AoE has some real advantages over the other storage area network protocols in regards to scalability and performance. The biggest advantage with AoE lies in the fact that it is datagram based and not connection based. Fibre Channel and iSCSI are both based on a connection from the storage initiator and the target. This made sense when network technology was limited and a single 100 million bit per second network was all anyone could afford. At Fibre Channel prices you would only buy one host bus adapter for your server. In those days a single connection from the server through the single adapter through a single path in the switch fabric to a single port on the target was as fast as you could go.
But now times have changed. Ethernet technology has surpassed Fibre Channel in speeds, it now has 10 billion bits per second, and has made one billion bits per second an inexpensive commodity. Current price for a 1Gb switch is about $15 per port compared to a 4Gb Fibre Channel switch from about $800 per port. Host interfaces to Fibre Channel are about $1,600, with the cheapest off-brand still being as high as $1,000. For VMware ESX servers, a CORAID EtherDrive Host Bus Adapter costs only $99 and include two 1Gb ports.
This all makes using multiple links to the storage attractive. By putting more Ethernet ports on a server, which can easily be done with dual and quad port EtherDrive HBAs, storage traffic can use all the available links. This can't be done with storage protocols that are based on a connection between the server and the storage. Fibre Channel is a five layer protocol based on named ports in the storage and the switching fabric. A complicated scheme called multi-pathing is used to allow standby routes to the storage in the event of a failed link. The iSCSI protocol rides on top of TCP/IP, which provides a connection between two IP host ports. It also has a single path through the network to the host, meaning that it is limited to the speed of a single port on the initiating machine.

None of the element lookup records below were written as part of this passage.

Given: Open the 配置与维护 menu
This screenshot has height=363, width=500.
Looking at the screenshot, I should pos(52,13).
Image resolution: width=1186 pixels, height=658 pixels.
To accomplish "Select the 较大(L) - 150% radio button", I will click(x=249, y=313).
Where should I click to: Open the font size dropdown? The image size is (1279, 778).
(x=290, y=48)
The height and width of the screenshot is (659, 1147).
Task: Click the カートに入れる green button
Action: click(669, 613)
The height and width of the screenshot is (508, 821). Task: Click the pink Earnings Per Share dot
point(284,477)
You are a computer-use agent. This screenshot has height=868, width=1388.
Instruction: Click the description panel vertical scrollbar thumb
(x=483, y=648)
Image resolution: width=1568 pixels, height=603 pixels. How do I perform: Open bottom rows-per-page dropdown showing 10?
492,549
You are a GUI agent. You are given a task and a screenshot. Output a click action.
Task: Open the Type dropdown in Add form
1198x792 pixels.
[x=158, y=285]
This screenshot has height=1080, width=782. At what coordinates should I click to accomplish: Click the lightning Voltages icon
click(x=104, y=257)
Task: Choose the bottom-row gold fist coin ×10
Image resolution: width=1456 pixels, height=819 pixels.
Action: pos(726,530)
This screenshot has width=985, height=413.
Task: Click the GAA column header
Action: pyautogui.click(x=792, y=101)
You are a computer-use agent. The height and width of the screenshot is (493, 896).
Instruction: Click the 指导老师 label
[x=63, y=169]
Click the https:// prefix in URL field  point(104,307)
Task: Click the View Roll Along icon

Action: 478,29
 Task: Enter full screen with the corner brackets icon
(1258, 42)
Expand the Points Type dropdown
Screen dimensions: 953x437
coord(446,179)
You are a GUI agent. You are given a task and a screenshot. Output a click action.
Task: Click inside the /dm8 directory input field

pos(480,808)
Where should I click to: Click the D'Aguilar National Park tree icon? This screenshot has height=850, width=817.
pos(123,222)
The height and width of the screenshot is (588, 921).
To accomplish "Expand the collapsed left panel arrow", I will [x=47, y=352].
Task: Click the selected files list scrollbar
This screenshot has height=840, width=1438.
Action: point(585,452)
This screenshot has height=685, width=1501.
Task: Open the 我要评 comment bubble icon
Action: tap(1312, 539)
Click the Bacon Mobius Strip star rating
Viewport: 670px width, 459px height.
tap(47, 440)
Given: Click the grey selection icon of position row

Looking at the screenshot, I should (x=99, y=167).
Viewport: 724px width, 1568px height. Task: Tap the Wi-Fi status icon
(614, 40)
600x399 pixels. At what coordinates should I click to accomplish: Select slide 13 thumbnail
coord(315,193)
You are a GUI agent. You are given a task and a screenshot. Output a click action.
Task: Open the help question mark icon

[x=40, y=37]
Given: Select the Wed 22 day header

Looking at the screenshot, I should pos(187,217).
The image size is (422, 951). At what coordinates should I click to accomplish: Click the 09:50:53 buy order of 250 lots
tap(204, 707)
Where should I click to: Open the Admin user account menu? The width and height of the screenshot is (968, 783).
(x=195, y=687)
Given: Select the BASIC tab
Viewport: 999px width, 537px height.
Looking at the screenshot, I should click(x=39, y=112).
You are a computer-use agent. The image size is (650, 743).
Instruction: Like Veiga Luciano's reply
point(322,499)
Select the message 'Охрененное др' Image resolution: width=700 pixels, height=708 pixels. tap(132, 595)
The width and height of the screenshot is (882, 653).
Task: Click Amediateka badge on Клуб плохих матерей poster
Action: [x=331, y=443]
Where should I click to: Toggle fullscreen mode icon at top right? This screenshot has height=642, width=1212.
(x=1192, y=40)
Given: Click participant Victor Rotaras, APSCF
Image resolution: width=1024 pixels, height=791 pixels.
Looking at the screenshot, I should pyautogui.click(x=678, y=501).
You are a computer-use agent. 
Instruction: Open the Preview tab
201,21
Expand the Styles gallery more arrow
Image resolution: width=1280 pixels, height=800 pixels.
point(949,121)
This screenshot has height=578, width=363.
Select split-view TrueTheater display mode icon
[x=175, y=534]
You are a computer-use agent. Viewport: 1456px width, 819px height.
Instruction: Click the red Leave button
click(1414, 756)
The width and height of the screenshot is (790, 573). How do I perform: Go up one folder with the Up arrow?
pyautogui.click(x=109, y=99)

AoE, however, is a datagram based protocol. That means that each request and response packet that is not part of a connection and can use any port available to access the storage. If an initiating machine has four one billion bits per second ports requests are sent out each simultaneously making a couple of $99 HBA run as fast as a $1000+ Fibre Channel card. Fibre Channel and iSCSI can't do that, no matter how many HBAs you put in the initiating system.